Labor officials: Group-home operator failed to pay overtime wages

The U.S. Department of Labor is taking a Cedar Rapids health care company to court over its alleged failure to pay overtime wages.
In a civil lawsuit filed in U.S. District Court, the department alleges that Invigorating Services of 4080 First Ave. NE, Cedar Rapids, and its owners, Erin and Armel Mushekuru, have violated the federal Fair Labor Standards Act. The lawsuit seeks to recover unpaid compensation for the workers, plus an equal amount in damages.
Invigorating Services is a non-emergency medical transportation provider and the operator of group homes that serve elderly and disabled Iowans. The Department of Labor says its investigation focused only on the company’s activities during the two-year period from November 2020 through November 2022.
That investigation allegedly showed the Mushekurus repeatedly violated federal law by failing to pay their employees one-and-one-half times their regular rates of pay for the hours they worked after already putting in 40 hours over the course of a week.
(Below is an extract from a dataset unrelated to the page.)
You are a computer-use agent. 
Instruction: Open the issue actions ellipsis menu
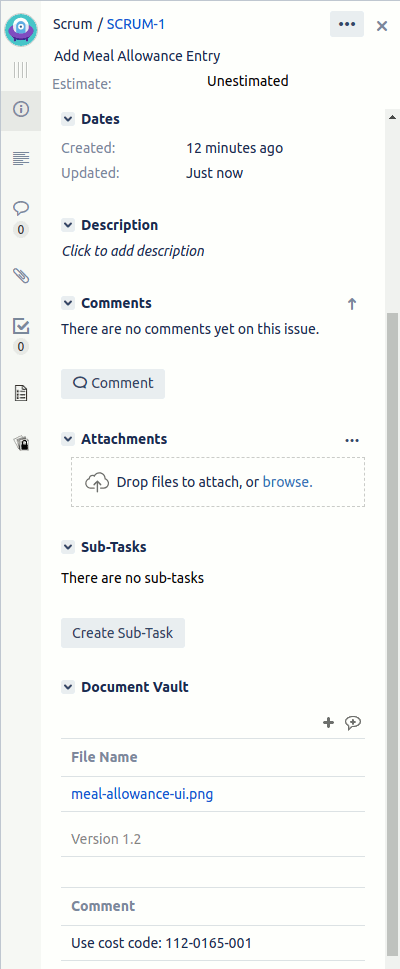(347, 24)
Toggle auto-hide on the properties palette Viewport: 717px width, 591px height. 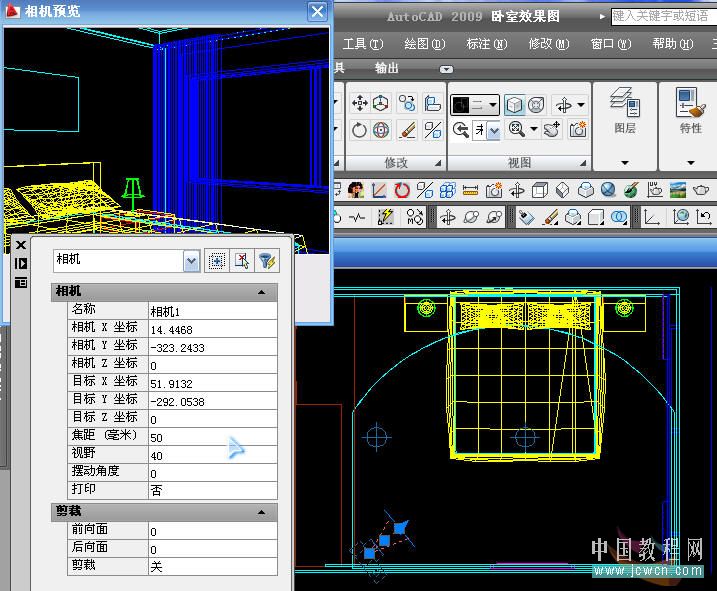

“Invigorating Services arbitrarily paid some overtime, but not all overtime, because of the way it computed its employees’ hours worked,” the department alleges. The company is also accused of failing to keep complete and accurate time sheets for “numerous employee work weeks.”
As a result, the department alleges, the Mushekurus owe 26 of its employees back wages plus damages. The company might also owe wages and damages to workers not yet known to the Department of Labor, the lawsuit claims.
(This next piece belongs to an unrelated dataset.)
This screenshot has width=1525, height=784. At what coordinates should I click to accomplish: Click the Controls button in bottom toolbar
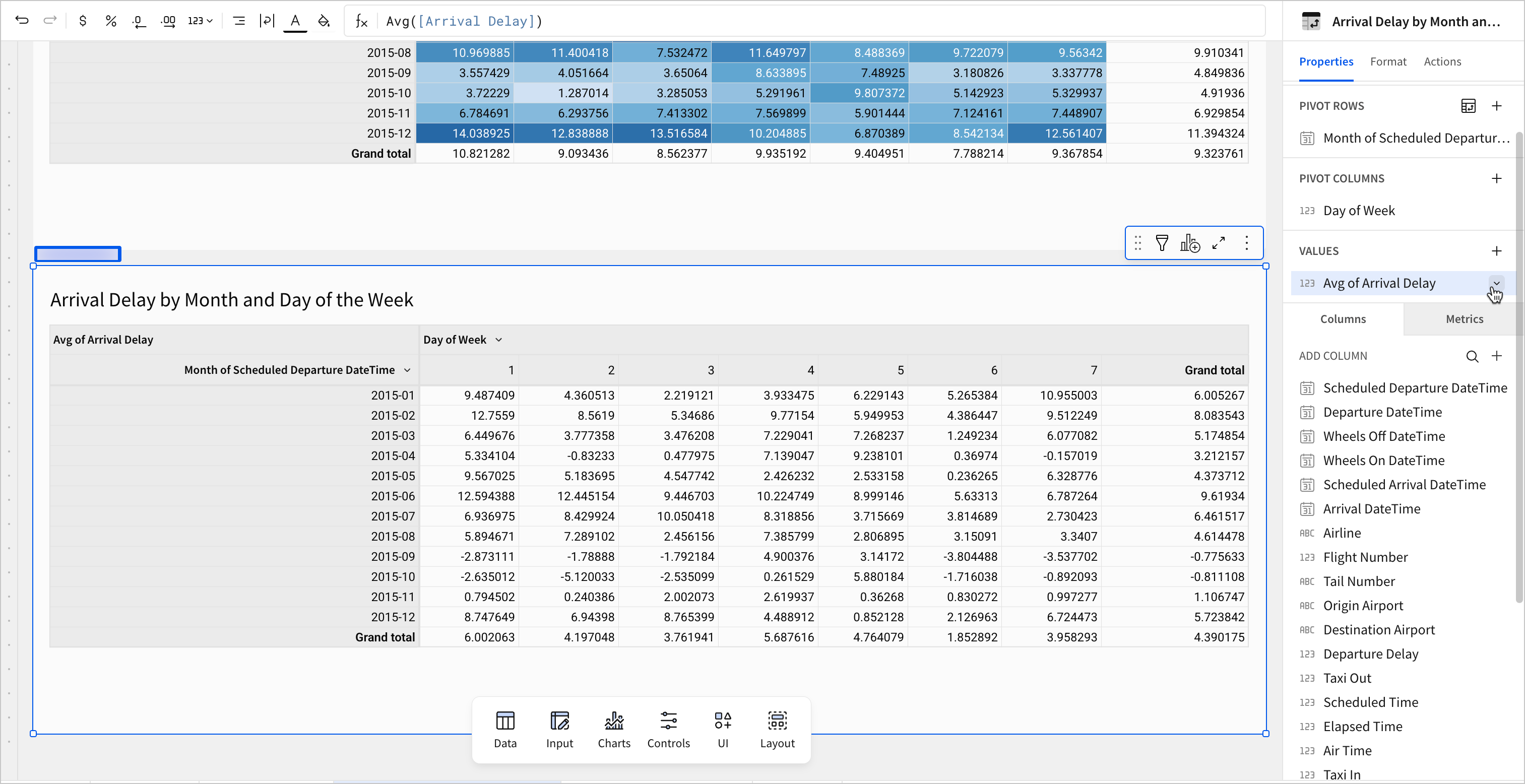[668, 730]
The lawsuit seeks an injunction enjoining the company from any further wage violations as well as an order requiring the payment of wages and damages that have yet to be calculated.
The company has yet to file a response to the lawsuit. Erin Mushekuru declined to comment Wednesday on the department’s allegations.
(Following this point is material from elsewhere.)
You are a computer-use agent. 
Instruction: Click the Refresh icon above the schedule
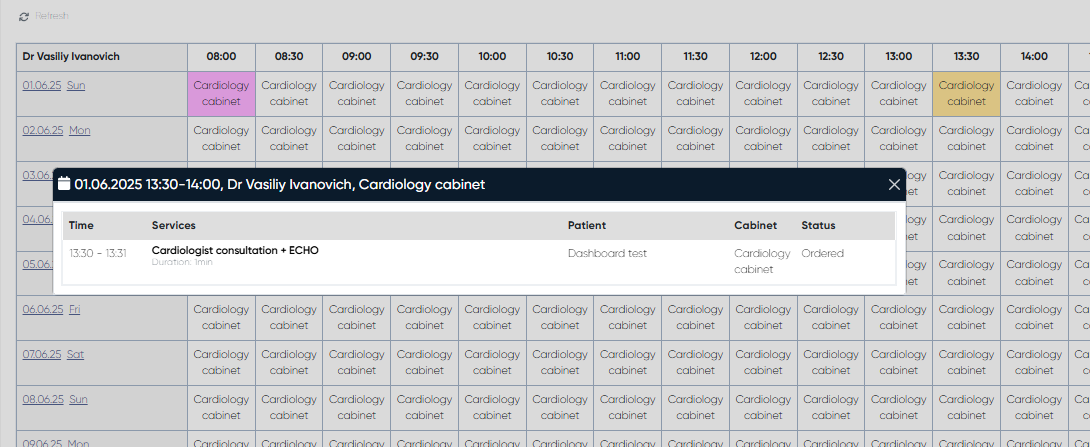pos(24,17)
In 2021, the Iowa Division of Labor sued Invigorating Services for the alleged nonpayment of wages. According to the department’s court filings, the company eventually paid the $207 that was earned by a worker in the fall of 2020. However, the department told a judge, a subpoena had to be issued in the case because Invigorating Services was not providing the requested records, and the wages weren’t paid until June 2021, after the lawsuit was filed.
After company representatives failed to appear in court, a judge ordered the company to pay $207 in damages.